Work to do:
• A. Read the article on preaching and decide whether each statement below agrees with it. For each, answer yes or no and quote the deciding words. (i) The author has preached since the 1990s. (ii) The article places the dramatic shift in preaching around 2000. (iii) The article presents academically minded scholars as one group of preachers who can blow a message.
• B. Carry the article on preaching forward from its final sentence.

Two Essential Elements of an Excellent Sermon

effective preaching

Without both of them in place, your ministry will at some point go off the rails.

You know how much work it takes to produce a sermon (or any talk, for that matter).

And you’ve likely also wondered why some talks seem to stick while others don’t.

Sometimes, you work for hours or days on a message that you know is as extensively researched and accurate as you know how to make it. You preach it and it lands with a thud.

Other times, you whip something together quickly and for some reason, it resonates and has people talking about it months (or even years) after.

What gives? you ask. Great question.

To make the problem even more nuanced, if you’re like me, you’ve seen preachers build significant followings and yet often their insights aren’t, well, that faithful or great. Yet their teaching spreads like crazy.

What’s going on?

Here, I want to share a simple framework you can use to help you see if your sermon (or any communication for that matter) passes the test.


Fortunately, I’ve been preaching long enough (since the ’90s) to remember how easy preaching used to be compared to today.

A brief history lesson.

First, in the ’90s there was virtually no internet. Unless people subscribed to a church’s cassette or CD ministry, the only way to hear a preacher was to show up in person. And since people didn’t/couldn’t attend multiple churches on the same Sunday, you were rarely compared to other preachers except perhaps the amazing preacher across town.

As a result, it was easier to simply take your ideas, thoughts and insights and share them on Sunday morning. The content mattered more than the expression.

As long as you had a pulse and could put a few sentences together in a reasonably compelling way, people would be appreciative of the work you did and for bringing God’s word to them. And that was that.

As this post outlines, the model of preaching for centuries was based on scarcity—that is, you had to be in a certain place at a certain time to hear a message or you missed it.

Then around 2010, things started to shift. Dramatically.

The internet had been around for a while, but as smartphones, social media and high-speed internet all became widely available, the combination suddenly meant people who attended your church could access your content and other preachers any time for free (no CD ministry). So they did.

Suddenly, preachers of normal-sized congregations were being compared to the best megachurch preachers around, and the pressure was on. To add even more complexity, people’s attention spans and loyalties kept shrinking.


As a result, it’s easier than ever to lose an audience with your message in the current context.

My old method of preaching (take the week’s learnings and share them on Sunday without paying a ton of attention to delivery and final form) doesn’t work nearly as well if you are hoping to reach new people. You can always find 50–100 people who are willing to listen to your meanderings, but most people expect clarity.

The best way to blow an otherwise-faithful message is to bring your undigested thoughts into the pulpit on Sunday.

Sure, your thoughts might help people. And yes, the Word of the Lord never returns empty.

But it’s almost like some preachers expect God to do all the work to make their sermons land because they’re unwilling to do the hard work of preparation.

This can hit preachers of every stripe.

Academically-minded scholars can show up on Sunday with a research paper no one understands. They never took the time to make their message understandable and accessible.

Another, perhaps greater, way to blow a message is preachers who don’t do adequate prep of any kind and “wing it” on Sunday because they got too busy.

Available data:
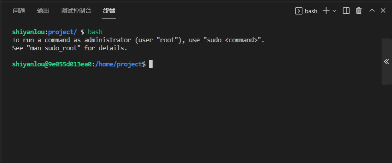Close the terminal panel with X
The image size is (392, 163).
[x=383, y=10]

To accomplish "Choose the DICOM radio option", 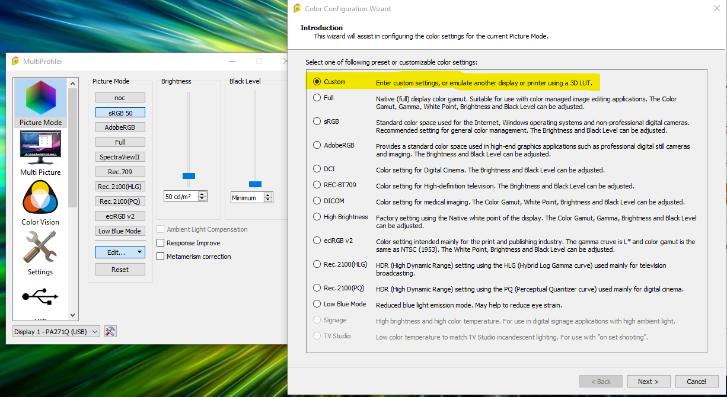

Answers provided:
• A.
(i) Yes: "I’ve been preaching long enough (since the ’90s)"
(ii) No: "Then around 2010, things started to shift. Dramatically."
(iii) Yes: "This can hit preachers of every stripe." and "Academically-minded scholars can show up on Sunday with a research paper no one understands."

• B.
Some preachers who don’t prepare on Sunday say they want to rely on the Holy Spirit.

But that’s like saying the Holy Spirit shows up best in your undigested thoughts that you’re making up as you go along.

The Holy Spirit shows up more regularly in your study as you do the hard work of sermon preparation than he does in the pulpit when you haven’t prepared.

So what do you do?


At the heart of great preaching are two factors. First, the message is true.

That comes from fidelity to the text, understanding the application to the people you serve and making sure you’ve put a biblically faithful message together.

Honestly, most preachers (not all, but most) do this step and many do it well.

The second factor, though, is whether you’ve made the message clear. In other words, have you prepared it in a way that people will understand?

It’s in the possible combinations of true and clear that messages today rise and fall.

The Four Categories of Preaching chart below shows the four possible places in which a message could land. A quick check through this matrix will help you see where you might need more work before you deliver your message or whether it’s ready to go.

Every preacher probably has messages that land in each of the four segments on this chart from time to time. That’s life on this side of heaven.

But if your message lands in a particular quadrant regularly, you’re likely leading your church in one of four directions: irrelevant, academic, trivial or powerful.

The result? When your preaching lands in a category consistently you’ll end up leading a dying church, shallow church, stagnant church or a growing church.

Let’s unpack each quadrant.

Irrelevant (Dying Churches): Not True. Not Clear.

If your message ends up being neither true to God’s word nor clearly understandable, it’s irrelevant.

Not only do people not understand it, but the parts they might understand don’t resonate because they’re not true, let alone helpful.

This is the fast path to creating a dying church: Deliver messages that are neither true nor clear.

Solution: Do the hard work of becoming clear and faithful. And if you have no intention of being faithful in ministry, please leave. You’re in the wrong field.

Academic (Stagnant Churches): True, but Not Clear

When your sermon is true (biblically faithful) but not clear, it’s not irrelevant, but it tends to produce a stagnant congregation.

Confusing or losing people is expensive because they have to do the hard work of not just listening to what you say, but clarifying it and then trying to figure out what to do with it.

Some members and attendees will sign up for this week after week. Sometimes, it might even pass for “deep teaching.”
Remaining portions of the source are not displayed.